Experts agree: high unemployment rates threaten growth and social cohesion. What they don’t agree on is what unemployment is. While the jobless rate represents the percentage share of the labor force out of work, there are, in fact, multiple ways to calculate it. Measuring unemployment within a country and comparing international rates is a very complicated affair.

The math is clear: the unemployment rate is calculated by dividing the number of unemployed individuals by all individuals in the labor force. The problem starts when it comes to figuring out exactly how many these people are. It is not just a matter of timely collecting massive amounts of data or about conflicting methods: the very same individuals in question often cannot tell whether they should consider themselves employed or unemployed. 

For example: a person who loses a well-compensated full-time job and settles for a part-time position that pays a fraction is by default classified as “employed”, while another person who actively seeks work but takes a few weeks off from the search not only may be no longer considered unemployed, but not even counted as part of the labor force. An individual who would like to work but is unable due to a disability or medical condition is in the very same position. 

The result is that many economists believe that—because of the existence of persons who are unemployed or hidden underemployed—statistics are inherently skewed and paint a too-rosy picture of the work force. Needless to say, unemployment and hidden underemployed too are very difficult to measure. 

Tracking the labor market is a very complicated affair when different tracking tools tell different stories. Whether through census-type methods, employment office records, surveys of a sample of the population or multi-approach techniques, their conclusions will only offer an approximate reflection of the economic and social health of a country.
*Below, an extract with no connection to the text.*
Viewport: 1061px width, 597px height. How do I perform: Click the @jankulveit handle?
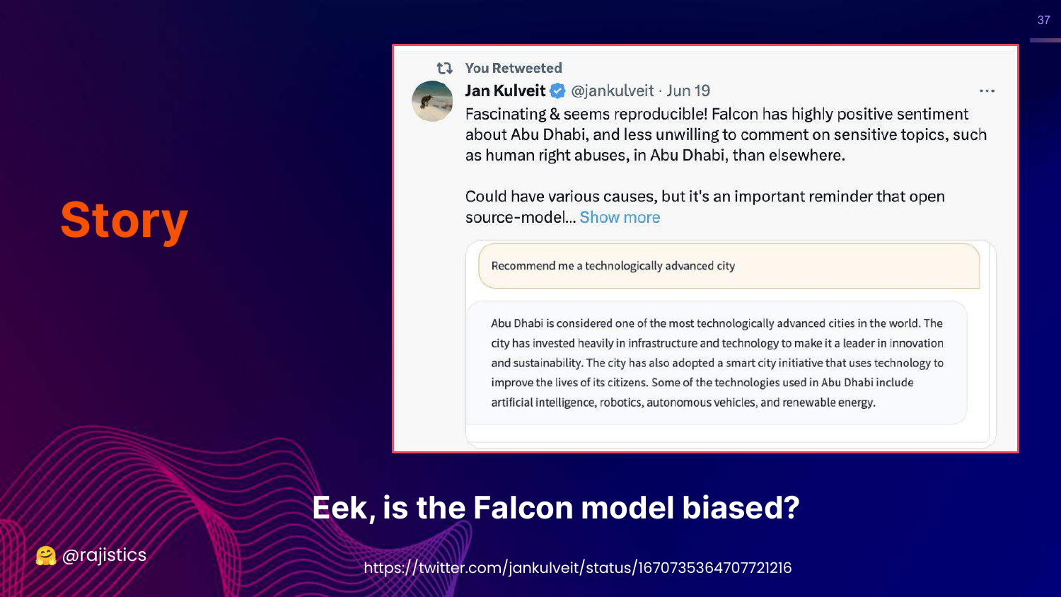612,91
Nevertheless, over time, unemployment rates remain a crucial indicator of the stability, level of development and growth trajectory of an economy. 

Rising unemployment results in loss of income for individuals and reduced collection of taxes for governments, hence impacting progress and increasing spending on unemployment benefits and social subsidies. Long-term unemployment can also affect social cohesion, lead to negative opinions about the effectiveness of democratic models, prompt cross-border migrations, threaten the economy of trading partners. 
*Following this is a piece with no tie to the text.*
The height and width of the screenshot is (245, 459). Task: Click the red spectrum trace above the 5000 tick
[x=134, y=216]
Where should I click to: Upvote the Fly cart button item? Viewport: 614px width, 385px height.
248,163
According to the latest edition of the World Employment and Social Outlook compiled by the International Labour Organization (ILO), global unemployment in 2018 remains at a similar level to last year’s.
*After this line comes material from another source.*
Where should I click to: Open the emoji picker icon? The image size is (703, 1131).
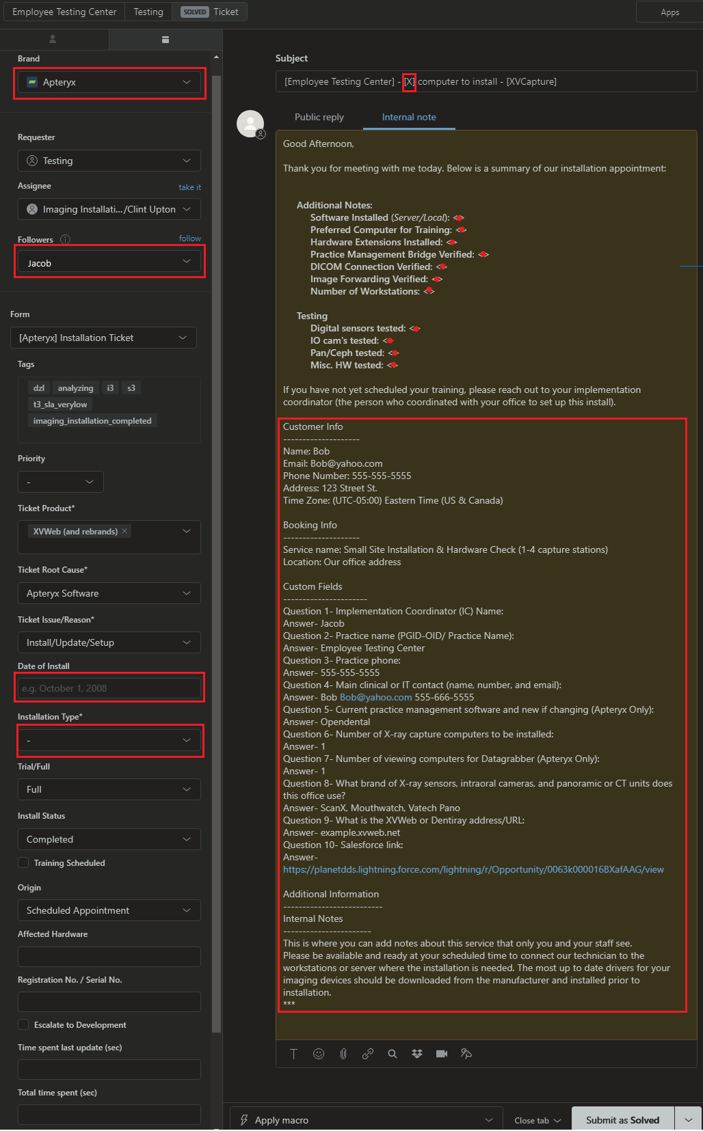(319, 1054)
Peaking at 5.9% in 2009, once the most acute phase of the financial crises was over, the world unemployment rate started slowly decreasing. After 2014, it has essentially stabilized around the 5.5% mark, with a total number of estimated unemployed persons exceeding 192 million. 

The report also highlights that in recent years progress in reducing vulnerable employment (jobs with low-wages and no security or guarantees) has stalled. An estimated 1.4 billion workers were in states of vulnerable employment in 2017, and an additional 35 million are expected to join them by 2019.

Cursory unemployment rates, it goes without saying, also conceal a profusion of different underlying realities on a regional level.

According to ILO, northern Africa features the highest jobless percentage in the world, 11.5 in 2018, with youth and women being over-represented among the unemployed. In Sub-Saharan Africa, where one in three workers is living in conditions of extreme poverty and three out of four are in vulnerable employment, the rate is expected to stick to levels seen since 2017 at 7.2%. Both in Canada and to a greater degree in the United States, owing to a strong economy, the number of people out of work is at historic lows with a compound rate close to 4%. In Latin America and the Caribbean, the proportion of working-age people not earning compensation is projected to decrease marginally, from 8.2% in 2017 to 7.7% by 2019. 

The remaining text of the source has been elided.